Third step : me laisser le temps de voir si je développe des sentiments et accepter que ce ne soit pas toujours le cas ou qu’ils se dissipent avec le temps. Parce que l’une des choses les plus importantes que j’ai apprises, c’est que chaque personne est différente, et que moi, contrairement à plein d’ami.e.s ou aux personnages de rom-com, j’ai besoin de beaucoup, beaucoup de temps pour développer des sentiments et me sentir à l’aise avec quelqu’un.
Last (but not least) step : en attendant, le temps d’apprendre à connaître la personne, il faut que je sois très patiente avec moi-même. Il faut absolument que j’arrête de comparer ce que je ressens avec ce que j’ai l’impression qu’il faudrait que je ressente ou encore ce que j’ai ressenti dans le passé avec quelqu’un d’autre.
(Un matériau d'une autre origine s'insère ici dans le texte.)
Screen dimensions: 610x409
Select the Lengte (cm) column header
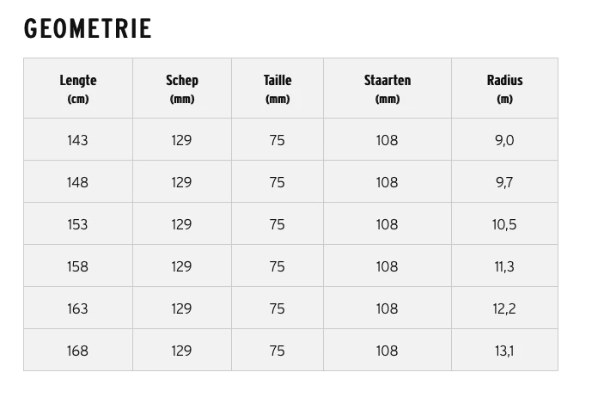coord(78,89)
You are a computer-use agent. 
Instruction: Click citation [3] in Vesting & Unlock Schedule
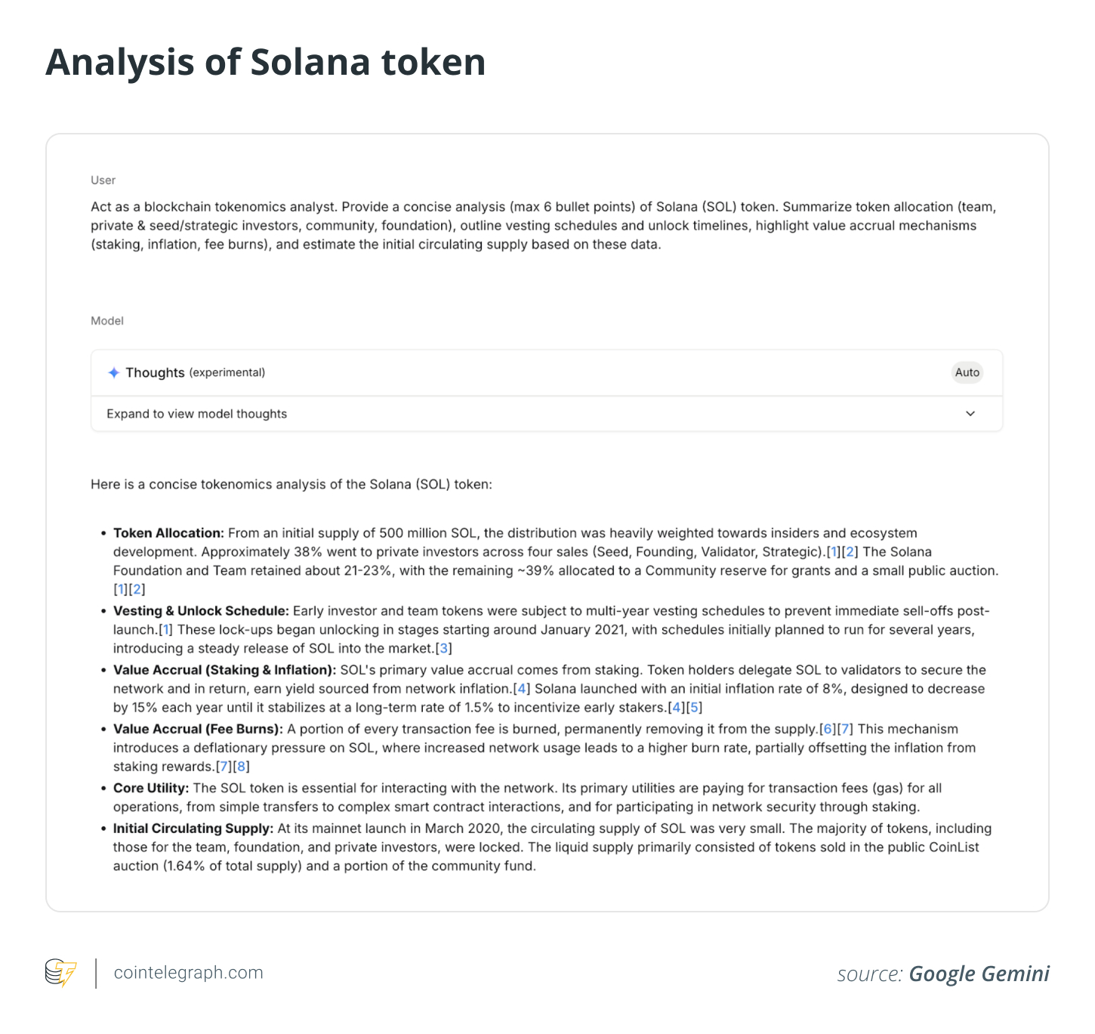click(443, 647)
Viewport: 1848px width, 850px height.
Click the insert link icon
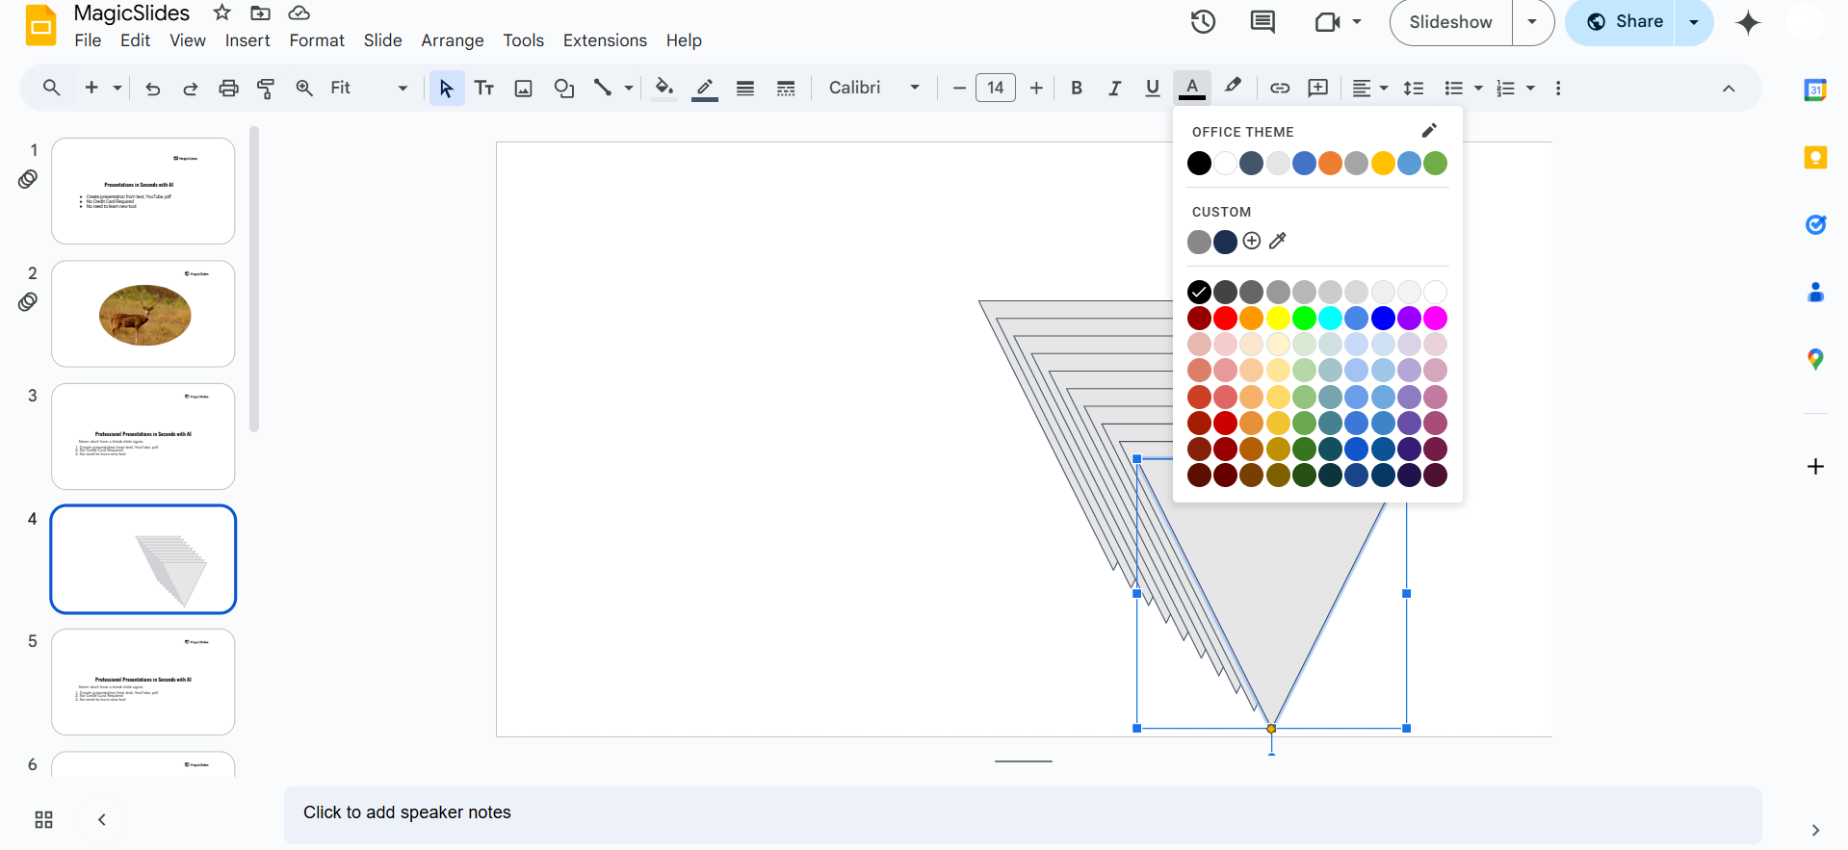click(1279, 89)
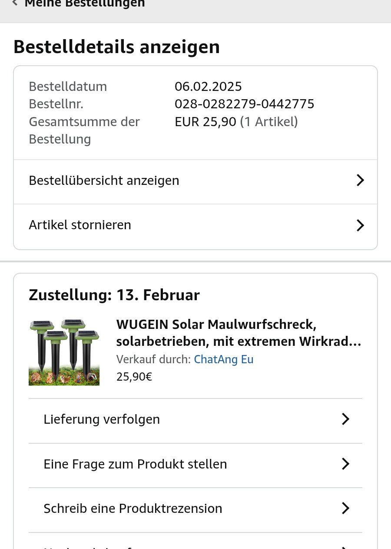Open the Maulwurfschreck product thumbnail
The image size is (391, 549).
pos(64,352)

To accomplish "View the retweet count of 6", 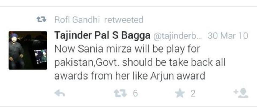I will 135,94.
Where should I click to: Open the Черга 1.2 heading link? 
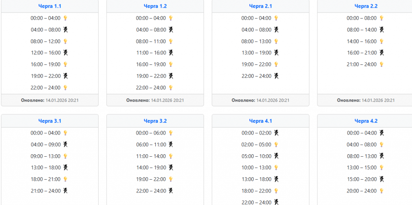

Je ne peux pas contrôler mes sentiments, alors la seule chose que je peux faire, c’est lâcher prise et profiter du moment présent!.
Fleur du désert
Merci pour ton article, je suis un gars qui a eu une relation très similaire qui s’empêtre dans la culpabilité, et depuis je me demande comment faire…
Là j’ai mis fin prématurément à un début de quelque chose avec quelqu’un que j’apprécie vraiment beaucoup, et ça me fend le cœur. Mais je veux plus jamais me réempêtrer dans une relation où j’ai cette boule au ventre, cette « envie d’avoir envie » comme tu dis si bien. Ne serait-ce que par respect pour l’autre !
Je ne sais pas quoi y faire, tes solutions semblent sympathiques, mais ça ne se décide pas vraiment comme ça… Peut-être qu’aussi il ne faut tout simplement pas se forcer avec quelqu’un pour qui il n’y a pas de feeling particulier mais juste une grande sympathie ? Mais bon, toujours très difficile d’être fixé sur ce qu’il y a ou non quand on passe son temps à l’analyser, après ça fait des prophéties auto-réalisatrices presque. Je suis perdu :/
En tout cas merci pour ton texte qui m’a touché par sa ressemblance avec ma situation perso, ça reste agréable de voir qu’une autre personne vit ça, que ce n’est pas « n’importe quoi ».